----- Supplied information

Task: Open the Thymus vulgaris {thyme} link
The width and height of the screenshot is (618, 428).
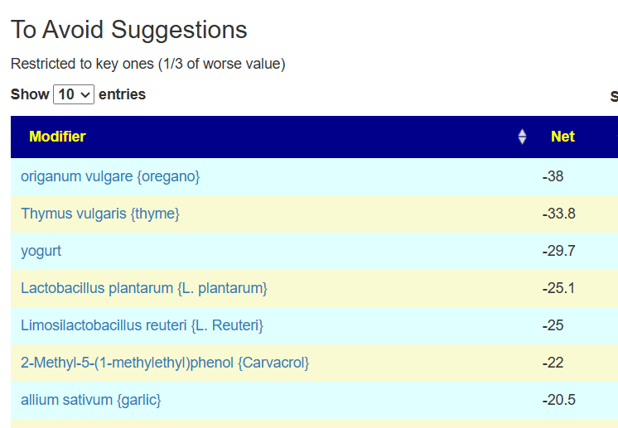Action: [100, 214]
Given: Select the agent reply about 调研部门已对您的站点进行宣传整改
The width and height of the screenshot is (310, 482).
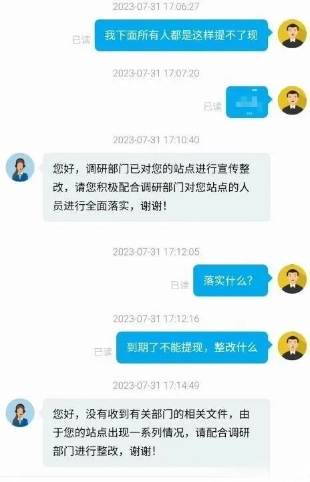Looking at the screenshot, I should pos(156,187).
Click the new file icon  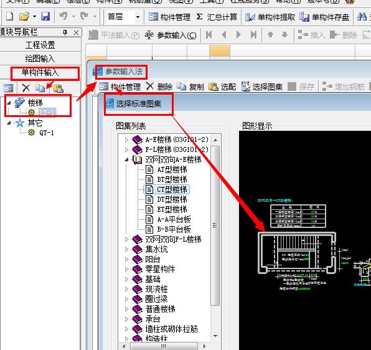(x=9, y=17)
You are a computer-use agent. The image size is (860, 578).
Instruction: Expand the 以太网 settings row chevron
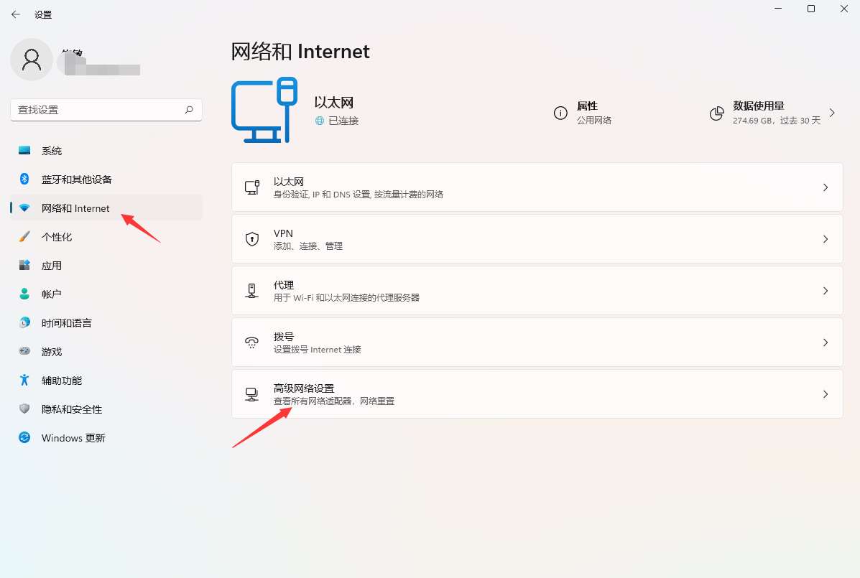click(x=825, y=186)
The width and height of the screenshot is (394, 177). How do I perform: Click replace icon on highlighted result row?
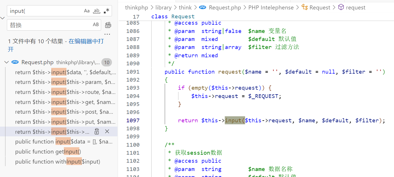coord(97,131)
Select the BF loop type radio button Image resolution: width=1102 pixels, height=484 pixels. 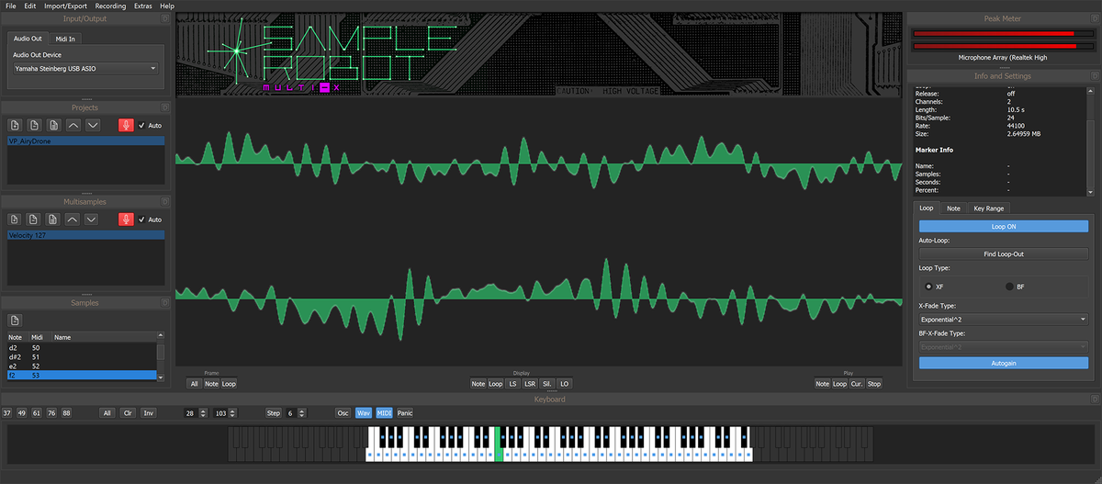[x=1009, y=287]
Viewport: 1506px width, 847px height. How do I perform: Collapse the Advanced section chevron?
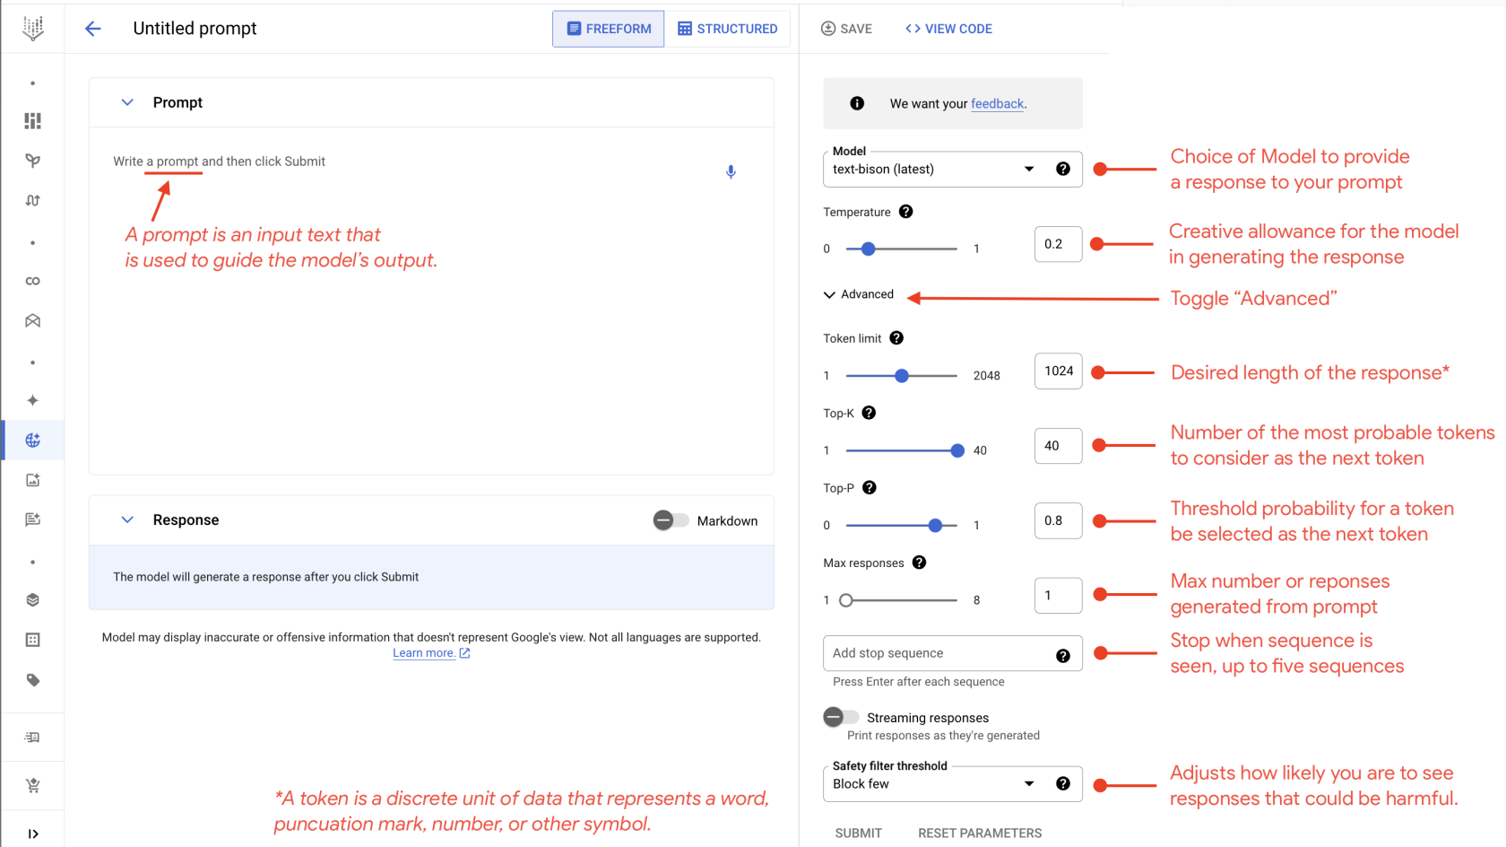pos(829,294)
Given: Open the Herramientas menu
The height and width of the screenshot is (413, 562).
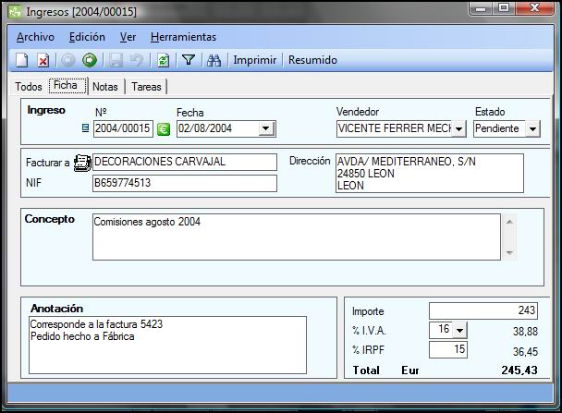Looking at the screenshot, I should click(x=183, y=37).
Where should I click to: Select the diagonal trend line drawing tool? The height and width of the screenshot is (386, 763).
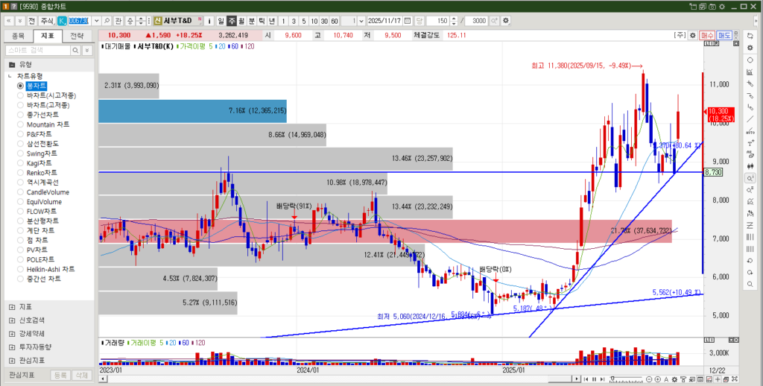750,119
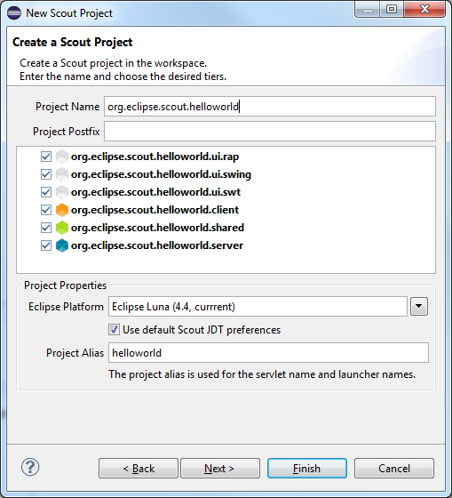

----------

Your task: When you find a line in the records that contains the word "agent", copy it.

Exercise solution:
Given: Select the agent reply about 调研部门已对您的站点进行宣传整改
You are a computer-use agent. The image size is (860, 578).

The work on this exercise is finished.